According to the U.S. Geological Survey (USGS), worldwide lithium production rose to 21% to 100,000 tonnes in 2021, not including production from U.S. mines. For competitive reasons, the USGS does not publish U.S. production data.
Global reserves of lithium total 22 million tonnes of the metal that “have a reasonable potential for becoming economically available within planning horizons beyond those that assume proven technology and current economics.” Identified resources (reserves plus inferred reserves) worldwide total about 89 million tonnes. Currently, Chile (9.2 million tonnes), Australia (5.7 million) and Argentina (2.2 million) have the largest reserves. Countries with the most identified resources are Bolivia (21.0 million tonnes), Argentina (19.0 million) and Chile (9.8 million). U.S. identified resources total about 9.1 million tonnes, with known reserves today totaling 750,000 tonnes.
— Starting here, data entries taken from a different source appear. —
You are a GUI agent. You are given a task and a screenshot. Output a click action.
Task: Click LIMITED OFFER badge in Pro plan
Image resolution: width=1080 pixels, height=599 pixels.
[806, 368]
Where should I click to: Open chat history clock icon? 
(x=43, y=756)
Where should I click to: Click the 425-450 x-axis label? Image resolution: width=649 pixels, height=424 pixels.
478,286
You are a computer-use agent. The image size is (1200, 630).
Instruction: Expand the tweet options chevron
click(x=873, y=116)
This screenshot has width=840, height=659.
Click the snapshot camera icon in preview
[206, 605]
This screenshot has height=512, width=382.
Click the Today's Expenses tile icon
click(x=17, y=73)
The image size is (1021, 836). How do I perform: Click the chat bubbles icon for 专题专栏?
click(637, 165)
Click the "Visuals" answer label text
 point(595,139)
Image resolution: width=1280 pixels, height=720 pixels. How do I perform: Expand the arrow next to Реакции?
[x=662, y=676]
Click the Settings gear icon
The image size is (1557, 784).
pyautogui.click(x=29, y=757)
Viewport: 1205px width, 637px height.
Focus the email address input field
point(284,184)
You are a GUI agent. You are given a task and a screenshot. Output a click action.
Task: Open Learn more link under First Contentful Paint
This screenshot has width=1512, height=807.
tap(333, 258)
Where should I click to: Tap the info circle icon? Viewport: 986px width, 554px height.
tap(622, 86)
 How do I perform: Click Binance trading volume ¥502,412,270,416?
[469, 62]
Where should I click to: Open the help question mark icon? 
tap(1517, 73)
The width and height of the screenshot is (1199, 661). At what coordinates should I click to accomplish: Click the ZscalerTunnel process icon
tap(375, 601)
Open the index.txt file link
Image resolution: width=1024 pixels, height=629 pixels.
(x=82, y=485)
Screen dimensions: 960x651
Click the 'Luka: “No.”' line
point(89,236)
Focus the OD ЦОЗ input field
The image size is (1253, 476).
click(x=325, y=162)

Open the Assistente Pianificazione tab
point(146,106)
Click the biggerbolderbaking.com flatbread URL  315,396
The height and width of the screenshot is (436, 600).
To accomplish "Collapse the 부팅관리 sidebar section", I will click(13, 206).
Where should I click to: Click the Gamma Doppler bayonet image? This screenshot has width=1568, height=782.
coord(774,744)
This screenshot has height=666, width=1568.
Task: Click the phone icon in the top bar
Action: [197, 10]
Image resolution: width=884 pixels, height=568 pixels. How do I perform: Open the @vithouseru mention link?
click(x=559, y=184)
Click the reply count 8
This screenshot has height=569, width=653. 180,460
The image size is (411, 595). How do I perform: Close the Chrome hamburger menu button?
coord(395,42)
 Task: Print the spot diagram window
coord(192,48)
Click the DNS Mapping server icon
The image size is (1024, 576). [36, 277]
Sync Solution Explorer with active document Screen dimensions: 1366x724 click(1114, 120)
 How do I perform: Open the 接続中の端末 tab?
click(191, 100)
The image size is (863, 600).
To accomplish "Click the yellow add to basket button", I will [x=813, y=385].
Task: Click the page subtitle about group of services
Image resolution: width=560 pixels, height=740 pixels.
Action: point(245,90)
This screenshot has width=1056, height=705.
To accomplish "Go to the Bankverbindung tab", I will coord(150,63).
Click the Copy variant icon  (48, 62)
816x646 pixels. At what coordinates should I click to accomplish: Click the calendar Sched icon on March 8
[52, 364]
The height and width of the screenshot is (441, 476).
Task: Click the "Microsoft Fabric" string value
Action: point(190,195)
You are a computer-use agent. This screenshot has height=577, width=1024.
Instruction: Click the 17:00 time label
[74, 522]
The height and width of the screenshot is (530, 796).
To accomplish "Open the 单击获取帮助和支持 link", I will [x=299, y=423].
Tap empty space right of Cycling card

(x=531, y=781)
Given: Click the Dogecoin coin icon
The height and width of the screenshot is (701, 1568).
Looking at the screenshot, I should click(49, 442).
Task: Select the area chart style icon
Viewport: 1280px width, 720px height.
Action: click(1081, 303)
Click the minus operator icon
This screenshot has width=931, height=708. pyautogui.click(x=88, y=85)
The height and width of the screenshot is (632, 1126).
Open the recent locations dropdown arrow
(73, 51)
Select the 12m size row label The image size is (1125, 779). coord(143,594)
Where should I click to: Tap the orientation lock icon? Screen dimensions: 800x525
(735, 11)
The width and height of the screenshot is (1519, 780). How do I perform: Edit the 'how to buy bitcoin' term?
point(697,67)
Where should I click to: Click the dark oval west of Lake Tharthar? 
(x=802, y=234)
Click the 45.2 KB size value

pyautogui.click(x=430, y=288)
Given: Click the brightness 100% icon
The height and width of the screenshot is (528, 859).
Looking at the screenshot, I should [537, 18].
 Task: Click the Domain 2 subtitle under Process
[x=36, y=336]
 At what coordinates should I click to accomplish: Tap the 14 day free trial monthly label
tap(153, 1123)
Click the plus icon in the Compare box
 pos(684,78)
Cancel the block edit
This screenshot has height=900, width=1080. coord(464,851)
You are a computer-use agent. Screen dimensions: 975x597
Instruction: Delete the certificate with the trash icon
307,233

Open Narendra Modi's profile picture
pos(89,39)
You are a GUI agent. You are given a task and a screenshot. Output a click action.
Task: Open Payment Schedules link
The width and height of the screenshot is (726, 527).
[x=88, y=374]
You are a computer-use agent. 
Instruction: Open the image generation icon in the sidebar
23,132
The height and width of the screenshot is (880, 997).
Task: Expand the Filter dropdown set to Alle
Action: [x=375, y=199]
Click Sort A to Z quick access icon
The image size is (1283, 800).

Three of the world’s five largest lithium mining companies trade on U.S. exchanges. China’s Jiangxi Ganfeng Lithium, with a market cap of nearly $33 billion, is the world’s largest lithium miner and trades over the counter in the United States. Another China-based company, Tianqi Lithium, with a market cap of around $23 billion, is the third-largest producer and does not trade in the United States.
While lithium prices are inching down, they remain only about $1,000 from their annual high. Two of the three have already announced March-quarter results, and the third should be reporting earnings by the end of this month. Which one appears to offer the best opportunity for investors? Or will it be one of the other four U.S.-traded lithium miners we have included? The answers may depend on an investor’s risk appetite.
Albemarle Corp. (NYSE: ALB) reported quarterly results last week that beat the consensus earnings per share (EPS) estimate by $0.75 and the consensus revenue estimate by 9.3%. Revenue was 36% higher compared to the first quarter of last year. Last Friday, five brokerages lifted their price targets on the stock by an average of nearly 30%. Half of the 22 analysts covering the stock have a Buy rating and two more have Strong Buy ratings. Albemarle’s market cap is around $26.6 billion.